Vitalik Buterin46:34
If you just think of this as being just a multiplication, then if it was an encryption of zero, it's just going to give you a multiple of 2. If it was an encryption of one, then this gives you a multiple of Q plus half of Q. If you multiply this by P over Q, then multiples of Q would turn into multiples of P, and multiples of half of Q turn into half of P. One example: if Q is 10,000 and P is 1,000, then if a prime dot s is say 50,000 plus a bit of error, then if you go down from Q to P, multiplied by P over Q, it's basically P is 1,000, Q is 10,000, so divided by 10. Your 50,000 becomes 5,000, and 5,000 mod 1,000 is still 0. But if you instead had say 55,000, then 55,000 times P over Q is 5,500, and mod 1,000 is 500. The error introduced by the division not being perfect is still a small error, so it just mixes together with the error that already exists. This should really say e prime is supposed to be e, it's a good correction. Yes, sorry, that's correct, this should be prime. Even the contribution from e also changes.
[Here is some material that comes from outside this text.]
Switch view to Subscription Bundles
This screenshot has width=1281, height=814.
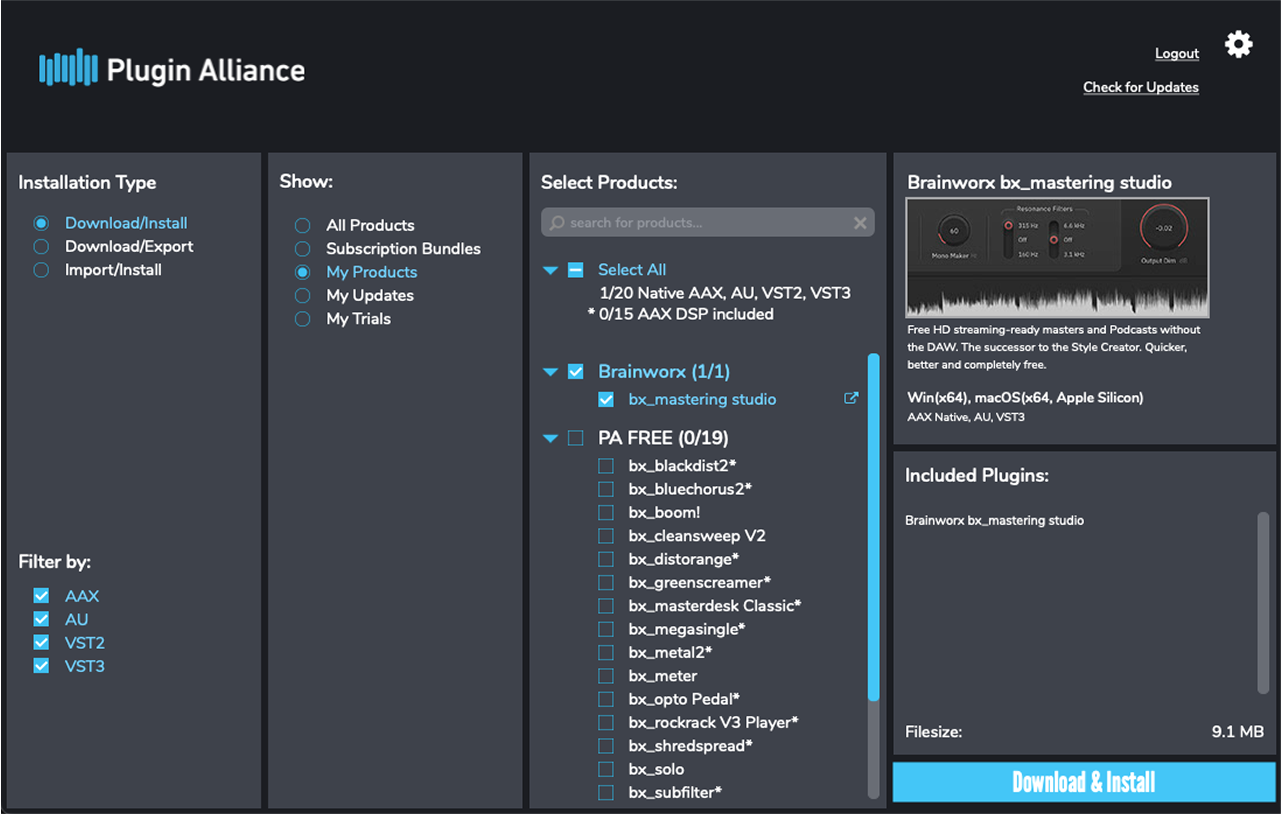[302, 249]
Going back to this example, if a prime dot s was 55,032, so your error is 32, then if you multiply by P over Q, 55,032 becomes 5,503.2, so mod 1,000 it's 503. 500 is P over 2, so your new error is 3. The ratio between the error and the modulus size remains the same. It seems like you're not accomplishing anything, because the error relative to the modulus is the same. But the key is that you can do this repeatedly. You can keep doing this rescaling operation, and each time you reduce the absolute size of the error. If you do it enough times, you can bring the error down to a small constant. This is the key insight that allows you to do many multiplications without the error blowing up. So that's the magic trick.
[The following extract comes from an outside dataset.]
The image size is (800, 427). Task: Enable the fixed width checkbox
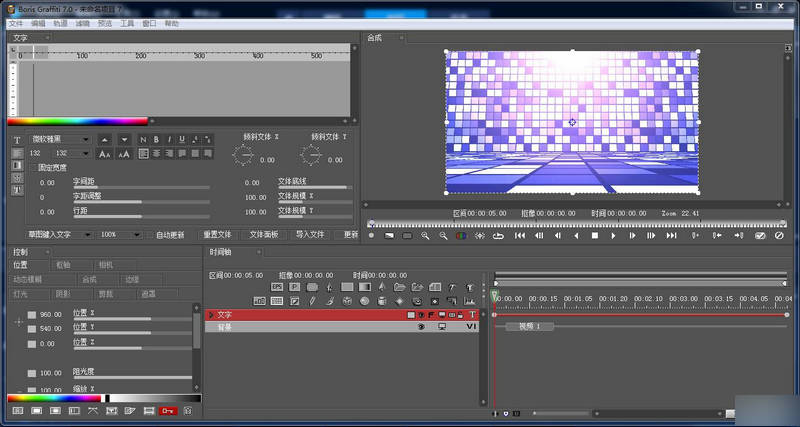[x=31, y=168]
Ratio is the same but you're actually accomplishing something really important, which I'll get into in the next slide. So I guess, so right now, right? Yes. Are people satisfied that if you have a ciphertext whose error gets bigger, you can turn it into a ciphertext whose error as a number is bounded by some constant, but it's just a modulus as to keep, like, is being reduced, right? So this is kind of the lesson here.
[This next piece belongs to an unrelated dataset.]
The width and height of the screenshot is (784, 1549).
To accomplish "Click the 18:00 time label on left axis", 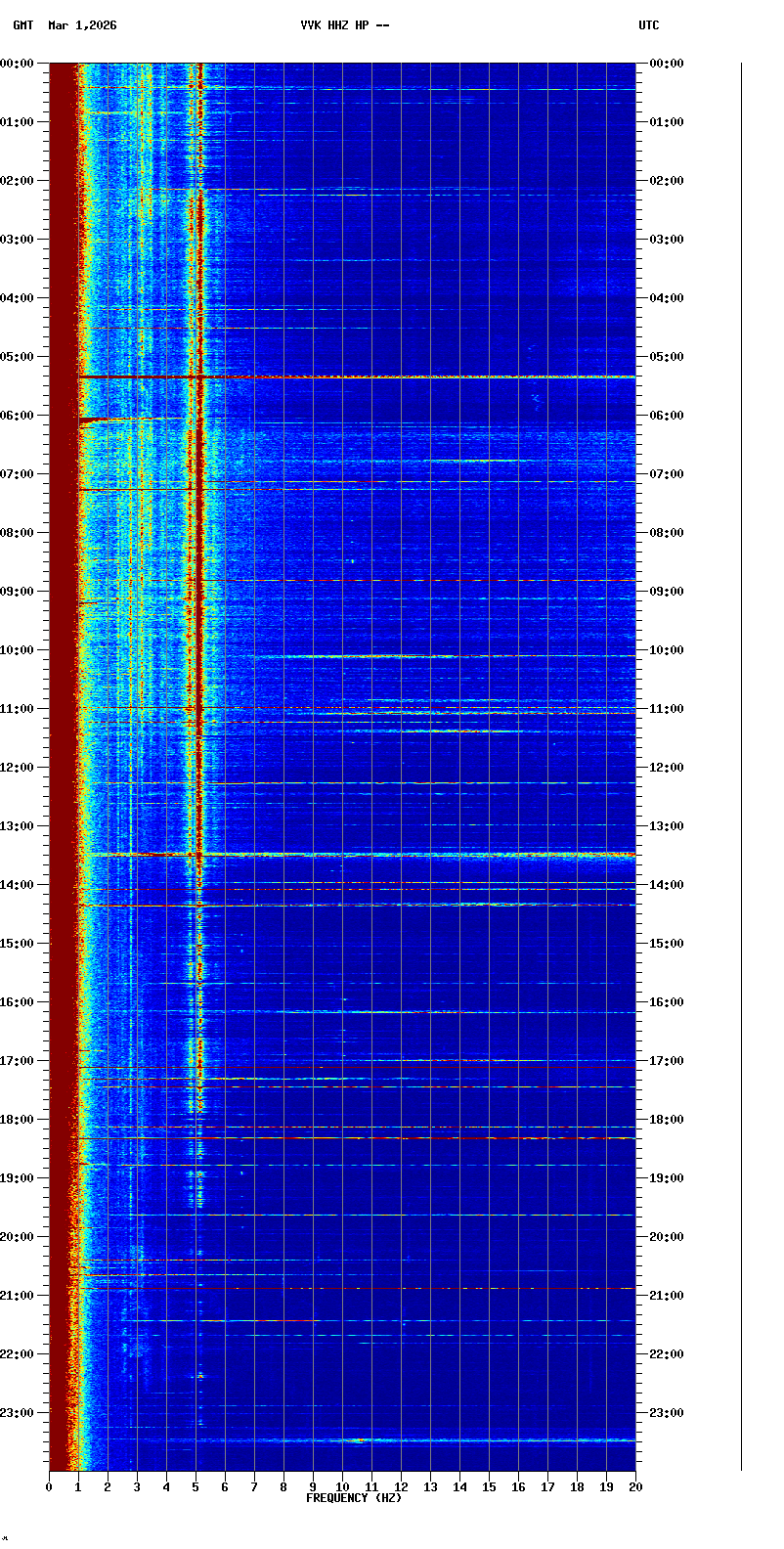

Yeah, okay. So here is why we switch, right? So there's two reasons to switch, actually. So the first reason to switch is this makes bootstrapping actually practical, right? So bootstrapping involves basically computing this dot product mod Q, and computing the star product mod Q has a depth circuit depth of log Q. And by reducing the modulus, what we can do is we can basically turn something which to its decryption requires a circuit depth of log Q to something that has a circuit depth of log log P, and P here, like I said, can be very small, right? Once you do the modulus switch, you don't have to actually do any more computation, so P can be a pretty small constant. And so this basically means that the circuit depth of bootstrapping becomes a constant, and so you can just increase Q to as much as you need in order to make the bootstrapping procedure actually possible.
Yeah, so in the bootstrapping key, basically the way that we do it, bootstrapping is just kind of computing this dot product mod P, or kind of as a circuit. And so to make this sum computable, you basically just provide the s_i x 2^d values in binary representation, right? So for every s_i times 2^d, you get, well, you basically, and this is modulo P, then you provide a binary representation of the s's, so we have n log n log P numbers in binary representation. So for every one of these terms, you have your s_n, and basically to compute an s_n, you take, for every one bit that's in a_n, because you have a_n in the clear, you multiply that by the corresponding bit representation of the power of s_n. And so you just have a bunch of these numbers, and these are numbers in binary representation, right? So they're not single ciphertexts, they're log P ciphertexts. And then you just add a whole bunch of these numbers together, and then you take modulo. If you like, the best choice for P is going to be 2^n - 1, and that makes modulo really easy because you just make your addition circuits wraparound.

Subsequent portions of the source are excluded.